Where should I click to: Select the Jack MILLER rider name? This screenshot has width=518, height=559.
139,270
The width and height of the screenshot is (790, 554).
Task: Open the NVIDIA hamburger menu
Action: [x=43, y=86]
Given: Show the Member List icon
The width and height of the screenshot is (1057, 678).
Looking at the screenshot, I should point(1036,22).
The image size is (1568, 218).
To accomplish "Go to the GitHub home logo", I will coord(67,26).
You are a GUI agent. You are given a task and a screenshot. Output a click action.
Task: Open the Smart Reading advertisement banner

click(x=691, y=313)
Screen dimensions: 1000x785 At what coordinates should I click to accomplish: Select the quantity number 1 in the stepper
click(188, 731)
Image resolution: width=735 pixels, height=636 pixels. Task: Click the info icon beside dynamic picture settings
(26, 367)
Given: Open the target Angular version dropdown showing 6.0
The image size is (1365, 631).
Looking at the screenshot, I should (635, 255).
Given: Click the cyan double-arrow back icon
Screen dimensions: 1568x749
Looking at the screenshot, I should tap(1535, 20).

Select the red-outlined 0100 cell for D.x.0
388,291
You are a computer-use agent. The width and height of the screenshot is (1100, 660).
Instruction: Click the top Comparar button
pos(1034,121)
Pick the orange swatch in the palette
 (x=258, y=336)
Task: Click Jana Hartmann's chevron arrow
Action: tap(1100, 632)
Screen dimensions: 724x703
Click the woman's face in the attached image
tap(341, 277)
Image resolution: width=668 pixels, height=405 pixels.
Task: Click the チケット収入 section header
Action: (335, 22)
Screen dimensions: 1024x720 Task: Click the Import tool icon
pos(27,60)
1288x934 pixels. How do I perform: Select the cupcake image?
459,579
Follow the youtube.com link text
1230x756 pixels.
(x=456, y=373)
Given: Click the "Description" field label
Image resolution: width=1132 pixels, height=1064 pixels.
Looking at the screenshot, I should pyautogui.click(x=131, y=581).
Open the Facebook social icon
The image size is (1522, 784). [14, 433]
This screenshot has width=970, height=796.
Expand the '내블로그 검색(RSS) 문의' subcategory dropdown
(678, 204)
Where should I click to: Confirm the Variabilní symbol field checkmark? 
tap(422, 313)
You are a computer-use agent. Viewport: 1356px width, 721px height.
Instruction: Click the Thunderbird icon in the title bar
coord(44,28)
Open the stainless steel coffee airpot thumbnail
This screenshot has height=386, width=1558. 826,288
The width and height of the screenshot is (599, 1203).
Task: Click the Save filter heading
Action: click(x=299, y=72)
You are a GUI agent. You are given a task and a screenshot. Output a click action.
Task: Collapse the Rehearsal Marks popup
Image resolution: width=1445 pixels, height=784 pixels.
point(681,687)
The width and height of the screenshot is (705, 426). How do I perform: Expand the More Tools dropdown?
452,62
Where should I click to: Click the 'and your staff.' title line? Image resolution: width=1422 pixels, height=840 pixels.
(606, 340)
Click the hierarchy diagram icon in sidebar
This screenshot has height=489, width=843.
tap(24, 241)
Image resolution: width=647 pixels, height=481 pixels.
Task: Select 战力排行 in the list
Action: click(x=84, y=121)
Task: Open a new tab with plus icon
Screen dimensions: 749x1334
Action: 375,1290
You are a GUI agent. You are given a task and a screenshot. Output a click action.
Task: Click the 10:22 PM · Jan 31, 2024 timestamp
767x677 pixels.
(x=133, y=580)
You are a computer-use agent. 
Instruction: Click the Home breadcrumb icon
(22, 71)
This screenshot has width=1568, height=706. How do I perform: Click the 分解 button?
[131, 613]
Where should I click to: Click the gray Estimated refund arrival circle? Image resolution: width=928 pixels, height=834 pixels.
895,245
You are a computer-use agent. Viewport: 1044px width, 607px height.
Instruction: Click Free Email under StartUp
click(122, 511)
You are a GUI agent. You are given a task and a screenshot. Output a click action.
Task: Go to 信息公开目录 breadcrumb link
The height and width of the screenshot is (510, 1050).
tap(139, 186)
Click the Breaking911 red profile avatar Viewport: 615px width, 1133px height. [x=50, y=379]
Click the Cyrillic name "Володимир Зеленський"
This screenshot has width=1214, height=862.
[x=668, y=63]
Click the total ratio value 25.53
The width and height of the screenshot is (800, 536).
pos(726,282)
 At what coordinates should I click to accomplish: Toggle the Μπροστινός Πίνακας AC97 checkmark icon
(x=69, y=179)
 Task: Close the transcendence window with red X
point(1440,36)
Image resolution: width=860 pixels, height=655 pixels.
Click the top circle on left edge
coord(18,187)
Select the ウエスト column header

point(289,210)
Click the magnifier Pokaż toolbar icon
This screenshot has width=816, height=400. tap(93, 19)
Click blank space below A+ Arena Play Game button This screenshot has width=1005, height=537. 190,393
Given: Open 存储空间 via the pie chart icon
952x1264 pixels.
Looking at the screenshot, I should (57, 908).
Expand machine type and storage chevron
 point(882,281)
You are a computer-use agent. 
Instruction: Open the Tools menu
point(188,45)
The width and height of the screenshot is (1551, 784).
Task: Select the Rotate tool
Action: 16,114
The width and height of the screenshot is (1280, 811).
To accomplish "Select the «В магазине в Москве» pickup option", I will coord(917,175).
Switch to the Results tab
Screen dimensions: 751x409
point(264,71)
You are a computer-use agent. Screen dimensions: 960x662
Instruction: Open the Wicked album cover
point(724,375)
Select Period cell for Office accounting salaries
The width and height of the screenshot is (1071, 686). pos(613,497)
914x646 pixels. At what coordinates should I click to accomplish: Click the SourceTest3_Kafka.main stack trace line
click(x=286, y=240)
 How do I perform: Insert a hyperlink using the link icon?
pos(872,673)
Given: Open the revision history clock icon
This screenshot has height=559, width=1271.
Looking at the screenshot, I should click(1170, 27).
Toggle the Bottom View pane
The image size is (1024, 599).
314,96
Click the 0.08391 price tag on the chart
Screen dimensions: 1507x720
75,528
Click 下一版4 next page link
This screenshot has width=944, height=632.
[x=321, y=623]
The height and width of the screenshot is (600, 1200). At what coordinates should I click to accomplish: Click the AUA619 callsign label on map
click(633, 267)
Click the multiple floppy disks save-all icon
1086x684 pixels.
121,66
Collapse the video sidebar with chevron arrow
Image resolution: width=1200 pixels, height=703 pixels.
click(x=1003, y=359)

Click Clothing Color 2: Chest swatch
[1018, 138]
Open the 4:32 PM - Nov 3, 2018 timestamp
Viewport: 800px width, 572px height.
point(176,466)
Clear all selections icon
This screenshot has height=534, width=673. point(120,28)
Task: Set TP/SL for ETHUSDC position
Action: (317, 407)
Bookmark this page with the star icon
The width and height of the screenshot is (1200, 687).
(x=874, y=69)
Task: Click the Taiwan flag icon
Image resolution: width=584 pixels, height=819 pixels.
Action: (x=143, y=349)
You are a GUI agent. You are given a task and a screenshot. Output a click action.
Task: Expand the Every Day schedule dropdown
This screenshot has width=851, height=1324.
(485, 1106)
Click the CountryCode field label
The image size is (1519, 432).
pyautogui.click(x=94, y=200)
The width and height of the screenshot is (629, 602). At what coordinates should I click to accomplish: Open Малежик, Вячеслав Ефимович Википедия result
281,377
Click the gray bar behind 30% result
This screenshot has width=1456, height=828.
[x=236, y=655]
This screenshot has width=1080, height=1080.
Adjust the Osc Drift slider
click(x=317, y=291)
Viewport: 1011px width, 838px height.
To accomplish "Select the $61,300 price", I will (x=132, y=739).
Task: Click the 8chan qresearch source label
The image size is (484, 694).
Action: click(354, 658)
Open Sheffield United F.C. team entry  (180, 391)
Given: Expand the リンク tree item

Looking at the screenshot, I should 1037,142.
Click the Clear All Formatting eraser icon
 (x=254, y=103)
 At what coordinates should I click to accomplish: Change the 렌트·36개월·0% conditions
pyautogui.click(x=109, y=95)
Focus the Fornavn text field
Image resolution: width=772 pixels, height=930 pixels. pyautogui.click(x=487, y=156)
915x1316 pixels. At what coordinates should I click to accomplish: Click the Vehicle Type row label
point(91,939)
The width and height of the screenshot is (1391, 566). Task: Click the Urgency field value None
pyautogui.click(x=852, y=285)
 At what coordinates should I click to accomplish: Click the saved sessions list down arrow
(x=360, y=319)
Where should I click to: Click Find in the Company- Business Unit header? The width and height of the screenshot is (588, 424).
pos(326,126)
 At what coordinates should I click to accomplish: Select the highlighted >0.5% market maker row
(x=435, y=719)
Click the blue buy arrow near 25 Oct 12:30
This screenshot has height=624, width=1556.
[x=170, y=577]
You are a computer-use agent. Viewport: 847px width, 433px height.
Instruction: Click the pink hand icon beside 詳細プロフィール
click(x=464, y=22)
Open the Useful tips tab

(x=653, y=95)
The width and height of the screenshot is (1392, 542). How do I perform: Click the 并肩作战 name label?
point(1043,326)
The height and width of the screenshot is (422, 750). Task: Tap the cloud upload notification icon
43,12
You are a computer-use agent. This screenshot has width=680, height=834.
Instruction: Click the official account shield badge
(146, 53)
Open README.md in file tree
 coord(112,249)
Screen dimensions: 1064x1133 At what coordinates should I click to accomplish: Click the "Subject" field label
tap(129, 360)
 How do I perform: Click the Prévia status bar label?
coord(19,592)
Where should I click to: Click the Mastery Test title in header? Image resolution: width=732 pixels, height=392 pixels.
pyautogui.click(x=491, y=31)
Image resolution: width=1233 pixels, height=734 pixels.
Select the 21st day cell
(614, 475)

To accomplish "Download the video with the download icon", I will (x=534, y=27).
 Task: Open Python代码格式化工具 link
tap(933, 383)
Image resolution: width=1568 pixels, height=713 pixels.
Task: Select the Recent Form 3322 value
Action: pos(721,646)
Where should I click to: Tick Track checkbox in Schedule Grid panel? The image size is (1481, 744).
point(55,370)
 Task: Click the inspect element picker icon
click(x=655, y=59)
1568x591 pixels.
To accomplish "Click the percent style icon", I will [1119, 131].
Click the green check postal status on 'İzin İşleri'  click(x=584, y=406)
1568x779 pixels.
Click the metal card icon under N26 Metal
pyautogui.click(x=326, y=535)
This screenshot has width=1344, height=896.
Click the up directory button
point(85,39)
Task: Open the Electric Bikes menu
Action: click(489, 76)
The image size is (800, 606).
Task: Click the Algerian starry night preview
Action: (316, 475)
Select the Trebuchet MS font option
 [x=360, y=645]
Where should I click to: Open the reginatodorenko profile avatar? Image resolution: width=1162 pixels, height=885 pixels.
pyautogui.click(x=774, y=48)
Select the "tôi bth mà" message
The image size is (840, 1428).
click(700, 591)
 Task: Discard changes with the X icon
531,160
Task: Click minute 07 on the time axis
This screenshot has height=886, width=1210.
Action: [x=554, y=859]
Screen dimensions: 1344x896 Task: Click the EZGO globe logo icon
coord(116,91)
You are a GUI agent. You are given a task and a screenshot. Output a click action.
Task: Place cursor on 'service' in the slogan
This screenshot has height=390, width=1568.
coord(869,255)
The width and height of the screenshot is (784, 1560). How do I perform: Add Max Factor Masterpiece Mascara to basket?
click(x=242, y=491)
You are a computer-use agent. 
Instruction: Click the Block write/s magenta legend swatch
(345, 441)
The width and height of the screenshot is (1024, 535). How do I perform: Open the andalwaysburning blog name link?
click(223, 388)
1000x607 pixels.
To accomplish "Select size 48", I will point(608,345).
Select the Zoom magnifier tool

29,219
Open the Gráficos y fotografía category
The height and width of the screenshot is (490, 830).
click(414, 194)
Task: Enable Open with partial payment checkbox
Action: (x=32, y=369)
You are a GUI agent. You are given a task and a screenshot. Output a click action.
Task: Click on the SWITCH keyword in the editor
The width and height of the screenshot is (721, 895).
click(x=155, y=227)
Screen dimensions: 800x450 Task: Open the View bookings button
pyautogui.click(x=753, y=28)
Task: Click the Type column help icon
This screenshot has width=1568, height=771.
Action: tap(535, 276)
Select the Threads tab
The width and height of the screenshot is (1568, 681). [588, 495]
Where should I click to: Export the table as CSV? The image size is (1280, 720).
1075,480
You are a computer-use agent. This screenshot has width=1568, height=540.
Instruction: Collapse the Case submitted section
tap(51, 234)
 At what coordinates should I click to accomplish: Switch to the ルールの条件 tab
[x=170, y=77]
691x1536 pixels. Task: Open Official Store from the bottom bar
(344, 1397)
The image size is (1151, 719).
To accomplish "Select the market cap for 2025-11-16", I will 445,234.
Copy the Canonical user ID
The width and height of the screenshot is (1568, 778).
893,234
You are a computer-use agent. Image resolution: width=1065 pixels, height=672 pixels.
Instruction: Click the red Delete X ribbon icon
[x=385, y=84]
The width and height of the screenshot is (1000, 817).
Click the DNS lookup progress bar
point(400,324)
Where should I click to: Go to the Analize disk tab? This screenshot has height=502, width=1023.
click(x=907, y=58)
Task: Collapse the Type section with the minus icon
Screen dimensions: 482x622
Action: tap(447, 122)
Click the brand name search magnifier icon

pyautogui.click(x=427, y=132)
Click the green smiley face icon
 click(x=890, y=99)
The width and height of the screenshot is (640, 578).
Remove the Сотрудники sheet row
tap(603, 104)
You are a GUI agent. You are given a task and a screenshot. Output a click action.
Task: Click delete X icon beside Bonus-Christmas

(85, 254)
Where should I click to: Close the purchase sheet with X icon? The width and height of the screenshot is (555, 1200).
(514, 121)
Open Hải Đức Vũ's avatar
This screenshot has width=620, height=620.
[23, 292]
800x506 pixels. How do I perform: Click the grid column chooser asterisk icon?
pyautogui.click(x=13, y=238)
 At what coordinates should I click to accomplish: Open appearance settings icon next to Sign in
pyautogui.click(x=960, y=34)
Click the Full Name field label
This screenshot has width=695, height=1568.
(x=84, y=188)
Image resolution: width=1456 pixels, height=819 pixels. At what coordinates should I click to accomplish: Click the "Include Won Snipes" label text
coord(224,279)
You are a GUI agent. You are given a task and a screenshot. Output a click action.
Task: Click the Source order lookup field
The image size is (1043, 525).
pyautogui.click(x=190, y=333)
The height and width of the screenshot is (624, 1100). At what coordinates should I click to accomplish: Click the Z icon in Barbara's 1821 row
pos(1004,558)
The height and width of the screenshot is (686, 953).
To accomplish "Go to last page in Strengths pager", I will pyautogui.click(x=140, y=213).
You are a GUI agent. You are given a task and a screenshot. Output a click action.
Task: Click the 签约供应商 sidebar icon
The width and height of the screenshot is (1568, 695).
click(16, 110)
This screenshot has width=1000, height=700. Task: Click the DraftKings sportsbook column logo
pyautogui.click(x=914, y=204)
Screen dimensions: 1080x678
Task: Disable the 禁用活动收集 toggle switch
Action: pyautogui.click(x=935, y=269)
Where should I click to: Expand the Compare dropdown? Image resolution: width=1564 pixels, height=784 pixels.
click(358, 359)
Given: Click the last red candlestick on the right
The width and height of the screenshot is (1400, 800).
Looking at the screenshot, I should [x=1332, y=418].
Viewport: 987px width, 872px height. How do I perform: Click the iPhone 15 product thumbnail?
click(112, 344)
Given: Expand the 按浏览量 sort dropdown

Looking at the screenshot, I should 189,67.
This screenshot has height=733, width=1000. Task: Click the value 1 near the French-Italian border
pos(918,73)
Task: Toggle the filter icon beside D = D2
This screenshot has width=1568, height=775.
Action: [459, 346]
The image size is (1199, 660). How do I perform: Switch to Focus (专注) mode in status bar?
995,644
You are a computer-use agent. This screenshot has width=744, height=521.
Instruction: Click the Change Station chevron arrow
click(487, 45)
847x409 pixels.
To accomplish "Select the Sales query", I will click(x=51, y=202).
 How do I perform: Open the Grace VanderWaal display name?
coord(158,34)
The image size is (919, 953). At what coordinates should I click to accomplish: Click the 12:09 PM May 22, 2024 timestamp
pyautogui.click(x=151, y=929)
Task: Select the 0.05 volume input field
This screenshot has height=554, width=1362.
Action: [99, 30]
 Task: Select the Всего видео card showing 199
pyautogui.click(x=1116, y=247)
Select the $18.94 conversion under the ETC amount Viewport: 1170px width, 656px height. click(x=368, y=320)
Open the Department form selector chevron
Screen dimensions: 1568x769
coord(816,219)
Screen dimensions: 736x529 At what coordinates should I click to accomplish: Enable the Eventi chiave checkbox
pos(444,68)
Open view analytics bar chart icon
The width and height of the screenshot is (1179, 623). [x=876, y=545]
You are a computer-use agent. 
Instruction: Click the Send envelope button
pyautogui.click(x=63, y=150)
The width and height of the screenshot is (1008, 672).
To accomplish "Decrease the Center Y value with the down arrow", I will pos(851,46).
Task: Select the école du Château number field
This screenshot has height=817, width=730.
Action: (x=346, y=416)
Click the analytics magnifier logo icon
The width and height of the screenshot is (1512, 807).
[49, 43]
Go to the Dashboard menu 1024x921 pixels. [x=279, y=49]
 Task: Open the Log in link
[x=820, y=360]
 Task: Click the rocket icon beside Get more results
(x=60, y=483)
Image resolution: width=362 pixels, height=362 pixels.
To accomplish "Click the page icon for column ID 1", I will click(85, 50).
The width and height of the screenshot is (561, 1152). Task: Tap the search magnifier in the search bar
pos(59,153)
•••••
*TASK OBJECTIVE:* Could you copy out every line in the material above that contains the string "video"?

*TASK ANSWER:*
Collapse the video sidebar with chevron arrow
To accomplish "Download the video with the download icon", I will (x=534, y=27).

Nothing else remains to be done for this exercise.